*** Block opens ***

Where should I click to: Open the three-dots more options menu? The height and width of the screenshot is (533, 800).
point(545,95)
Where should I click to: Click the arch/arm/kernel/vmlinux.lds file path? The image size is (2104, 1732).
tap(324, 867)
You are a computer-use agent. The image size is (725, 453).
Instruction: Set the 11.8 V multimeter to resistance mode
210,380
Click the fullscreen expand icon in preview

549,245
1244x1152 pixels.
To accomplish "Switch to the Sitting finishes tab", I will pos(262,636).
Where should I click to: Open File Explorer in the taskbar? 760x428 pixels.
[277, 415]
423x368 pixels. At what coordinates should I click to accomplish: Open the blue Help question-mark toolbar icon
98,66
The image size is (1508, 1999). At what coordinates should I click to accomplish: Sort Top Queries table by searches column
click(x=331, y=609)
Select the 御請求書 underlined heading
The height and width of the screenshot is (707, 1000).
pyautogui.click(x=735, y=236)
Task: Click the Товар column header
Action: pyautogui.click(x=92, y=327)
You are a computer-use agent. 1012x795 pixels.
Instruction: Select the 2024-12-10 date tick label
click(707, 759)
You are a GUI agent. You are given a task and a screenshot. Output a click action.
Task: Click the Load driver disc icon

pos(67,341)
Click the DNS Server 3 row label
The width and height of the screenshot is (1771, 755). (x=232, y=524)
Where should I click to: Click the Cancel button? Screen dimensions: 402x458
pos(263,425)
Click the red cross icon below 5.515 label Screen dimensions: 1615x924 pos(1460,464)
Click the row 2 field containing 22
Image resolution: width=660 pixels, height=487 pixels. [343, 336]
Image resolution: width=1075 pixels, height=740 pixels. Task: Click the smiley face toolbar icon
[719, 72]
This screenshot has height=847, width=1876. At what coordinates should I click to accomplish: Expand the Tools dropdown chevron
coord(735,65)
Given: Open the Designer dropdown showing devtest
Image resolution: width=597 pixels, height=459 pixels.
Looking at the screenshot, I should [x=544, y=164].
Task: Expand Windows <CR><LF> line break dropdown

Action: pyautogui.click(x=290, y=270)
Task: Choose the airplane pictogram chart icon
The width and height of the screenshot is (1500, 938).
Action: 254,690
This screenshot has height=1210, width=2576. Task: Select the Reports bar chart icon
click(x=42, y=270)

*** Block closes ***

Work to be completed: For each line of the material that contains "computer", return a copy.

Exercise answer:
You are a computer-use agent. The image size is (725, 453).
You are a computer-use agent. 1012x795 pixels.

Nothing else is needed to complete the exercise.